Due to a staff shortage and essential services breaking down at the prison complex, guards have difficulty working through challenging circumstances such as the unbearable heat and long work shifts. 

“They do them just as bad as us,” Herman Williams, another detainee, said. “The lady [officer] sitting here right now, [is] sweating to death. They say no one wants to do nothing.”

A veteran correction officer added, “For the most part, the inmates have been sympathetic. They’ve actually offered me food when I’m working a triple. The officers recognize the conditions are bad for the inmates, and the inmates feel for the officers.”

Officials from the Department of Corrections have addressed the troubling situation inside the prison complex and attribute it to the number of sick or unavailable employees not coming in to work. According to them, around 3,500 officers out of 8,500 either called in sick or were medically exempt from work last month.

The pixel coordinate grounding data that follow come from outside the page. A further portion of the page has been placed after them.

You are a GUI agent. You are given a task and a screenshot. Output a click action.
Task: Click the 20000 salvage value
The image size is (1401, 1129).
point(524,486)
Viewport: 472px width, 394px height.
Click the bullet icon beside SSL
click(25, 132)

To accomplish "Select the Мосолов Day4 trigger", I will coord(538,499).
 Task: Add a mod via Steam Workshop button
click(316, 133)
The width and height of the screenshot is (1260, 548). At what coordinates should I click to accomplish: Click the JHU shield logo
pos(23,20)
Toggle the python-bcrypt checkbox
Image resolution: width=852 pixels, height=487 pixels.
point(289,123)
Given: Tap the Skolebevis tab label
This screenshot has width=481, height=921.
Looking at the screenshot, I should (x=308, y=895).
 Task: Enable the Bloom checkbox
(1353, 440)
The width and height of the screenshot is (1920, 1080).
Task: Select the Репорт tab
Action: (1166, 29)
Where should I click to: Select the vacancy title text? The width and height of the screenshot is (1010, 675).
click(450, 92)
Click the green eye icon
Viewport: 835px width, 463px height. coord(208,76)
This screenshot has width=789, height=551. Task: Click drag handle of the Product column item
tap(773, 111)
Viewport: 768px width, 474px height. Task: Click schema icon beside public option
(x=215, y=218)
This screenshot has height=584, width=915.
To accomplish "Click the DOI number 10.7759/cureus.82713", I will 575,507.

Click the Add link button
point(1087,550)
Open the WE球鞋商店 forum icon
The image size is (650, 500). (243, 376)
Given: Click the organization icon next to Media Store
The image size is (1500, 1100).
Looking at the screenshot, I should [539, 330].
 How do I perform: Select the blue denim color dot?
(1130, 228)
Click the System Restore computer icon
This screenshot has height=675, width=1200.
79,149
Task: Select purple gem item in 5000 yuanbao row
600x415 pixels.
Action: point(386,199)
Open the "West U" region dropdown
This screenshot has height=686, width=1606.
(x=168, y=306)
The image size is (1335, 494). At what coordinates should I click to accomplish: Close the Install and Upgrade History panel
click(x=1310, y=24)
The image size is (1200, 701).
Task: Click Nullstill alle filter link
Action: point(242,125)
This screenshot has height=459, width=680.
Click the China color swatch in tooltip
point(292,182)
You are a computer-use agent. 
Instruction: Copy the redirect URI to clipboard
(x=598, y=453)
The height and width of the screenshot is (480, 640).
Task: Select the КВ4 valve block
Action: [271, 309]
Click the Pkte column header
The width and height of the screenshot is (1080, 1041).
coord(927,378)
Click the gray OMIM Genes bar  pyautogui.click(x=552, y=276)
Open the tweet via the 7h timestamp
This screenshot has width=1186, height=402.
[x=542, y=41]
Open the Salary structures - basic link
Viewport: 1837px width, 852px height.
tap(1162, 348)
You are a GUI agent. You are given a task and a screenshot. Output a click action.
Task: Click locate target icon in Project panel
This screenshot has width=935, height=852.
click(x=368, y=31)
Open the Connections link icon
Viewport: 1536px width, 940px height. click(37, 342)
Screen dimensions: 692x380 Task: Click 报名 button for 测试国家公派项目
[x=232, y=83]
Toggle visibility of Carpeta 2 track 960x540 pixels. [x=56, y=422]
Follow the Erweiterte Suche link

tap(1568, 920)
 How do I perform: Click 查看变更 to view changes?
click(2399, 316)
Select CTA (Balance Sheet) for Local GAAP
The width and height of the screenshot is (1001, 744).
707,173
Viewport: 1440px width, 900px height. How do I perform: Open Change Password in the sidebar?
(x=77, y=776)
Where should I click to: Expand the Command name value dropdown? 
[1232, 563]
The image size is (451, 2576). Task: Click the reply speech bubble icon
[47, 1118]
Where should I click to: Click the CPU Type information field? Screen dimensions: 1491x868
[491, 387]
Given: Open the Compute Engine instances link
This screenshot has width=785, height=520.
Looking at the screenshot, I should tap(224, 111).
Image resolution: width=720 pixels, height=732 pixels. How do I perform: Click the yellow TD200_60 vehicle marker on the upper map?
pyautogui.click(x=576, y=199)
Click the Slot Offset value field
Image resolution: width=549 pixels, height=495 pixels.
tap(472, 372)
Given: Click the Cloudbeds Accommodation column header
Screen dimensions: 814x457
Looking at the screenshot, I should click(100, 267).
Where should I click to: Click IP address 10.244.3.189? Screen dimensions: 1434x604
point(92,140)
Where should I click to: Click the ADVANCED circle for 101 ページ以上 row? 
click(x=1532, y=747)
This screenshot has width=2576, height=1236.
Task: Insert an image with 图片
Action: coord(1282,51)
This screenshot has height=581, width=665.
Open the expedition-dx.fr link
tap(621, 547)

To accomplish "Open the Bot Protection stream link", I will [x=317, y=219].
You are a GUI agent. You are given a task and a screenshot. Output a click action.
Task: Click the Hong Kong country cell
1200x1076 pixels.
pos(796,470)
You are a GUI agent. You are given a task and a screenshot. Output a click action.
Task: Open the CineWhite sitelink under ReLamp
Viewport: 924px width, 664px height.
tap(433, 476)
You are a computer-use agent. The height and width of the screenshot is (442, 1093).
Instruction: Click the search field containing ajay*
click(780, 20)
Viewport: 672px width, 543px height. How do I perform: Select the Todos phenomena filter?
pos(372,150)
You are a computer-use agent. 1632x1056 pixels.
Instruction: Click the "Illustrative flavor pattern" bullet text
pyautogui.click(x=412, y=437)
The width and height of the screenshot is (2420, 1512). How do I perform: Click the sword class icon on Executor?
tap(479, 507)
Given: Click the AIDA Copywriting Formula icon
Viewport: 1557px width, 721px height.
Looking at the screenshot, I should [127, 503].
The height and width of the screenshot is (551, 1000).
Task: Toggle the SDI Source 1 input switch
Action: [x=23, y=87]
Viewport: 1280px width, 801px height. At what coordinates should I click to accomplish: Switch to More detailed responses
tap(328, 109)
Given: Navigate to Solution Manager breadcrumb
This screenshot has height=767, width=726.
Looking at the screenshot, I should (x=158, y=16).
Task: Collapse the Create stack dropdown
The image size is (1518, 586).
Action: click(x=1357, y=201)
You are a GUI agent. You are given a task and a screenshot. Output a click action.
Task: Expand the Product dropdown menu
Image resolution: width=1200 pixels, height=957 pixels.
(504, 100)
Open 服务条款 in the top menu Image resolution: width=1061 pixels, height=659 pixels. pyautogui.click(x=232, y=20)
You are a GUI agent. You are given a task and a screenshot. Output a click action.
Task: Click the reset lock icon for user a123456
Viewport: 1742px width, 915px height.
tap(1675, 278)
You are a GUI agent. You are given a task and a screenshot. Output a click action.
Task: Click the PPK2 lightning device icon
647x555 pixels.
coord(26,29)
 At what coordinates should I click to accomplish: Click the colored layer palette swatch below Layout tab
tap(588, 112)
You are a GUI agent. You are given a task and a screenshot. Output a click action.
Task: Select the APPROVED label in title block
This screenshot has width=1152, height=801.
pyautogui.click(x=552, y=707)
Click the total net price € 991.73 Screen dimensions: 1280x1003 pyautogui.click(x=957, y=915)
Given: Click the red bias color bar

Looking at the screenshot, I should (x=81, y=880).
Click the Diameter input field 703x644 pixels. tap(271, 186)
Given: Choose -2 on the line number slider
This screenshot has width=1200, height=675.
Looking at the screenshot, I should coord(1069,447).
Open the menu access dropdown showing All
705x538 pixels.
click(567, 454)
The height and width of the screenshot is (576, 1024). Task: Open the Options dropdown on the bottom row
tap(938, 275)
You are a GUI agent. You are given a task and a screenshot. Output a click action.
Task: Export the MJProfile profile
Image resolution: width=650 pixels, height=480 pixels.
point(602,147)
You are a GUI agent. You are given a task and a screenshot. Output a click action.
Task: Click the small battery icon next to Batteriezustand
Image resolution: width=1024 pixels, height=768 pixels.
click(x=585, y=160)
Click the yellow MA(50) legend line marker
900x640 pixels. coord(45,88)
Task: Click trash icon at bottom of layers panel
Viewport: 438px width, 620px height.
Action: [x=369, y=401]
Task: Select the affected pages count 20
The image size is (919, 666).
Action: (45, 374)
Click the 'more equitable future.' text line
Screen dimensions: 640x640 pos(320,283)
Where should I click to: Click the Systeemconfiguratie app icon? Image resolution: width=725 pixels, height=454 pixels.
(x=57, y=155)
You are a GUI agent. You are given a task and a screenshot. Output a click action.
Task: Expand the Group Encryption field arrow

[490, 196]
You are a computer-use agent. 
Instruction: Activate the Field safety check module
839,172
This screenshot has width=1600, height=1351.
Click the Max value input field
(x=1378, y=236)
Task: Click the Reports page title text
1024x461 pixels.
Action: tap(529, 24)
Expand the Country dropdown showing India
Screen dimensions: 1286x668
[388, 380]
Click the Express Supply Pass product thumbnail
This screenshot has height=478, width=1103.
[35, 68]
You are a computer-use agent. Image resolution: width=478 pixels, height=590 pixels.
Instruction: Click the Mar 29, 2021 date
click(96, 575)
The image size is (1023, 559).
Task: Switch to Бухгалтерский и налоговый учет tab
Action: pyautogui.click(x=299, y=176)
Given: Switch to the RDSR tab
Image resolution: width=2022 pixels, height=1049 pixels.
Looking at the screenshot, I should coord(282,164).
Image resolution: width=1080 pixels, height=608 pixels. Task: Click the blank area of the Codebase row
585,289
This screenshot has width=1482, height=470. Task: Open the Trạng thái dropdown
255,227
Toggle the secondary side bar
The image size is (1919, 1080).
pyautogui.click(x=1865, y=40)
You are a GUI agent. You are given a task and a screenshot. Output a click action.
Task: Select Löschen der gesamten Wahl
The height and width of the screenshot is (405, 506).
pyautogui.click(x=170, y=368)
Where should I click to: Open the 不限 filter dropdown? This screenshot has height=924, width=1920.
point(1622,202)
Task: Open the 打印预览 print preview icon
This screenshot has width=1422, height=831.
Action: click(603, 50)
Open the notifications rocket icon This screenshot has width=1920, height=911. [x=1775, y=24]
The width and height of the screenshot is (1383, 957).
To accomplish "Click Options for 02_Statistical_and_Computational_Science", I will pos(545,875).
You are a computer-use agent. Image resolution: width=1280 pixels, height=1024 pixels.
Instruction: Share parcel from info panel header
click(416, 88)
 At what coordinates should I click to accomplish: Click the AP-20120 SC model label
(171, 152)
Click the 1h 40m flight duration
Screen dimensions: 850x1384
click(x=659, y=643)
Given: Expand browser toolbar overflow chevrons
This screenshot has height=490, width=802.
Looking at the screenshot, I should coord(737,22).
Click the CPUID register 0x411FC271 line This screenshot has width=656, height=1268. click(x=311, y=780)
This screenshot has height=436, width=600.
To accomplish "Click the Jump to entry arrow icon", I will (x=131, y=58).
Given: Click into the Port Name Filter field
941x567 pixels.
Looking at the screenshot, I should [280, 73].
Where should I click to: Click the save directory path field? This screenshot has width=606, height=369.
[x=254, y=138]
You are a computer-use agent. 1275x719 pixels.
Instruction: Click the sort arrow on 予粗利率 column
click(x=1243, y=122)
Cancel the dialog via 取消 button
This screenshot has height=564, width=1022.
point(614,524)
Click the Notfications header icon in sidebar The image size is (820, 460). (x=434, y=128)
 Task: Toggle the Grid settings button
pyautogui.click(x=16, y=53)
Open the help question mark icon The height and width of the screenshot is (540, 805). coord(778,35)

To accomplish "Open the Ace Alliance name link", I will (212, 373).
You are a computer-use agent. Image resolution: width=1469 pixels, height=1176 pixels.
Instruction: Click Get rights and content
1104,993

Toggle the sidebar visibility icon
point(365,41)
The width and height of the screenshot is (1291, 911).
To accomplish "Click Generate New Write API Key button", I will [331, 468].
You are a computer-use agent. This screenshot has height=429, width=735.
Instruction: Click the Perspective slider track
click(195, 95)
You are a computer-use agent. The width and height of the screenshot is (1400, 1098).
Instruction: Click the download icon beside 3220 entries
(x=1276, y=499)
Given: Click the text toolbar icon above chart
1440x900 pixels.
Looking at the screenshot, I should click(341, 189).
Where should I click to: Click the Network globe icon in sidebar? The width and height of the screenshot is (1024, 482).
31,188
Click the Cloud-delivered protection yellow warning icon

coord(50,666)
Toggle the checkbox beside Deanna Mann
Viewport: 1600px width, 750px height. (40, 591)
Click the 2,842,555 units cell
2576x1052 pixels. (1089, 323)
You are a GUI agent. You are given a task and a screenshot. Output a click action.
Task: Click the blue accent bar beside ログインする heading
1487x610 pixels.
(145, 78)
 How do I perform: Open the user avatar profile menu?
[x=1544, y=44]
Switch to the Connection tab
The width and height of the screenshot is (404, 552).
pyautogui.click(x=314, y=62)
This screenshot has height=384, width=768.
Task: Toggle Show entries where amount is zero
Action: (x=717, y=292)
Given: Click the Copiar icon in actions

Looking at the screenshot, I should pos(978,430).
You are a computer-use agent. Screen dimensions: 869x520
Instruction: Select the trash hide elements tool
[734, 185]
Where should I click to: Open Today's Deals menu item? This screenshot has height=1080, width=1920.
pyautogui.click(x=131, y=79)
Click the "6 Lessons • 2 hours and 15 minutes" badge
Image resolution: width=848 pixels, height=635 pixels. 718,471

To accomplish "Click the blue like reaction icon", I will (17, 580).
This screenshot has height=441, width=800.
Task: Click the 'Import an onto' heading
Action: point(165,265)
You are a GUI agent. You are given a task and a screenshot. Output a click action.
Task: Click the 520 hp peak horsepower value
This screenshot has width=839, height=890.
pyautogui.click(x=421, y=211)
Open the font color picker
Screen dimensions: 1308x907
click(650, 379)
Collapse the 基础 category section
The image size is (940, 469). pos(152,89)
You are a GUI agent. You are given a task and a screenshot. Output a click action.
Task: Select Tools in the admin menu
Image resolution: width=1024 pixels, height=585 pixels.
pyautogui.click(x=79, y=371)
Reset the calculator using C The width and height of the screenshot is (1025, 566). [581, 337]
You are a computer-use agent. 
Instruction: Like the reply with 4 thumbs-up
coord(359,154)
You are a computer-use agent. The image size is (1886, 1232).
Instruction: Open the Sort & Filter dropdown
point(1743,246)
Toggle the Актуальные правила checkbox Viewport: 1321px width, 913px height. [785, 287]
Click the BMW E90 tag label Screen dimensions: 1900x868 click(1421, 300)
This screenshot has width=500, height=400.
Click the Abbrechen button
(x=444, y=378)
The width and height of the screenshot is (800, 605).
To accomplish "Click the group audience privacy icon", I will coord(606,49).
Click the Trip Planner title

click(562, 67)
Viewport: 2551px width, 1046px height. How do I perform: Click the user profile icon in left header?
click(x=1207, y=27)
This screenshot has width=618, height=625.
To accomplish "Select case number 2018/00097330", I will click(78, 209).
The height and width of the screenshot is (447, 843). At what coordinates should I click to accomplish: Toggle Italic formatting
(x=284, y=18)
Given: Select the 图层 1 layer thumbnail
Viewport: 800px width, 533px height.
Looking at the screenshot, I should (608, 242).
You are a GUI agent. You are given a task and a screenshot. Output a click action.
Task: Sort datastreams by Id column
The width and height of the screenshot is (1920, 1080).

On top of that insane number, another 2,300 employees never came in for their shifts. 

“We agree with many of the issues raised here,” DOC commissioner Vincent Schiraldi said. “We have been taking extensive measures to encourage staff to return to work, to relieve those who have been heroically working extra shifts to compensate, and to make this an environment where any parent would feel like their own son or daughter was safe working or living here.”

Hopefully, the DOC can get things under control as a wild situation like this on their hands is nothing people have ever seen before. Criminal defense lawyer Adam Uris repeated those same sentiments. 

“I’ve been on both sides of the aisle as a prosecutor and a defense attorney, and I’ve almost never heard of inmates and guards agreeing on anything,” he said. “When I hear them expressing sympathy for each other, it paints a really alarming picture.”